Q: What is allergen immunotherapy?
A: Allergen immunotherapy, more commonly known as allergy shots, is a long-term, preventive treatment that is very effective and generally well tolerated. It can decrease the symptoms for people who have allergic rhinitis (hay fever), allergic asthma, allergic conjunctivitis (eye allergies) or stinging insect allergy. It can even be effective in some individuals with atopic dermatitis (eczema).
* Who can benefit: Both children (typically over the age of 5) and adults can receive allergy shots. It is recommended to discuss them first with your allergist/immunologist before deciding. Make sure you consider the following when deciding to start allergy shots:
1. Length of allergy season.
2. Severity of symptoms.
3. How well medications help your symptoms.
4. How long you wish to avoid long-term medication use.
5. Ability to commit time for treatment.
6. Cost of treatment.
* How it works: Allergen immunotherapy is one of the more natural treatments offered. The way allergy shots work is by building your immunity/tolerance to the allergen and decreasing your sensitivity to allergens, which many times leads to lasting relief of allergy symptoms even after treatment has ended. Making the decision to halt allergy shots should be discussed with your allergist/immunologist.

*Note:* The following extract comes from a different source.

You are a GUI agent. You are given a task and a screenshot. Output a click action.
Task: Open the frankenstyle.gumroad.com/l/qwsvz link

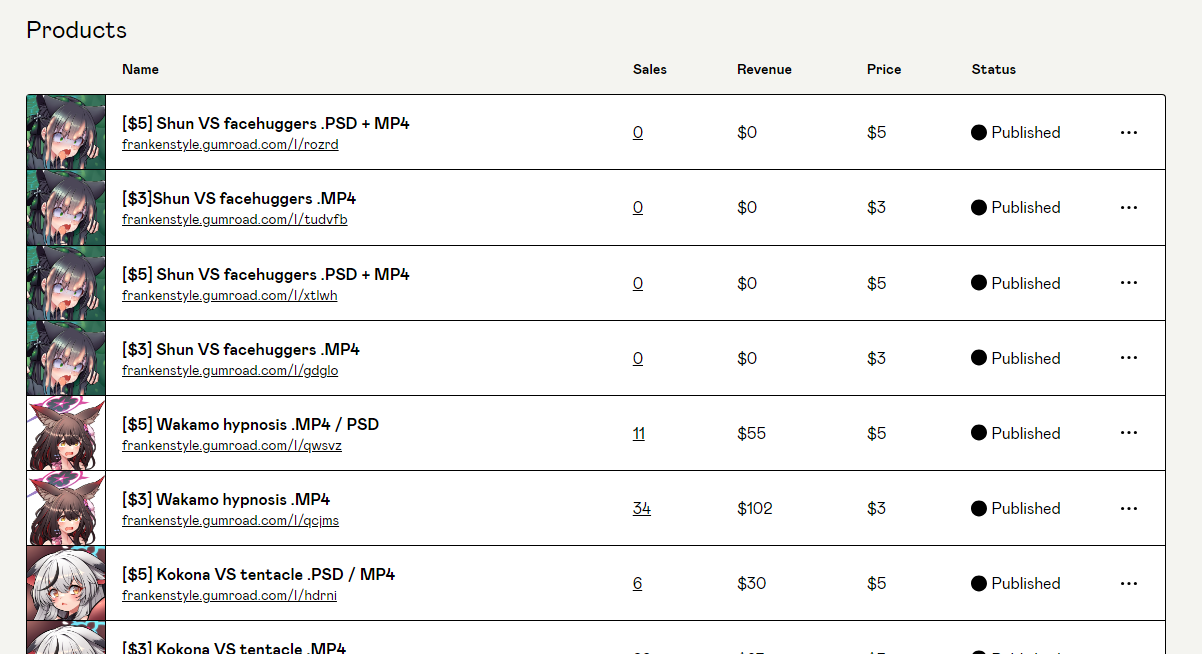(x=232, y=446)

Allergy shots work in two phases.
The buildup phase involves receiving injections with increasing amounts of allergens one or two times per week. This allows your immune system to build tolerance to the allergen.

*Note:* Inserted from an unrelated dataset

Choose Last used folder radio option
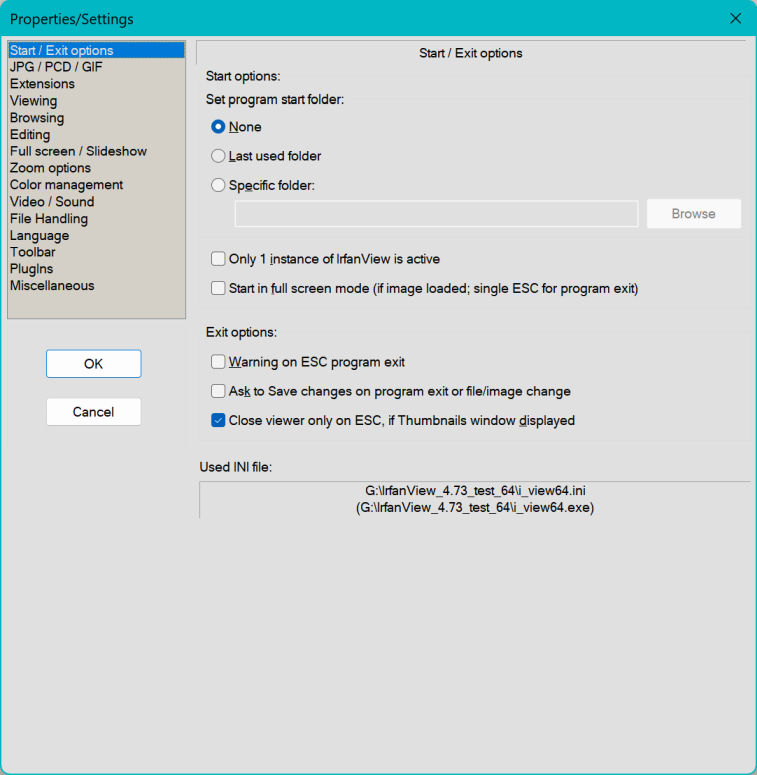757x775 pixels. pos(218,156)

The maintenance phase begins once the effective dose is reached. The effective dose depends on your level of allergen sensitivity and how your body responds to the buildup phase. It can take as long as 12 months in the second phase to notice an improvement. If successful, this phase is continued for three to five years.
* What to expect: Typically, redness and swelling are seen at the injection site either immediately or even several hours after treatment. In some cases, symptoms can include increased allergy symptoms such as sneezing, nasal congestion or hives. Serious reactions to allergy shots are rare and most times develop within 30 minutes of the shot. Therefore, it is highly recommended to receive your shot at a physician-supervised facility equipped with the proper staff and equipment and to wait at your doctor's office for at least 30 minutes after you receive your shot.
Syeda Hamadani, M.D., is a bilingual, board-certified physician at the Allergy and Asthma Group of Galen and a member of the Chattanooga-Hamilton County Medical Society.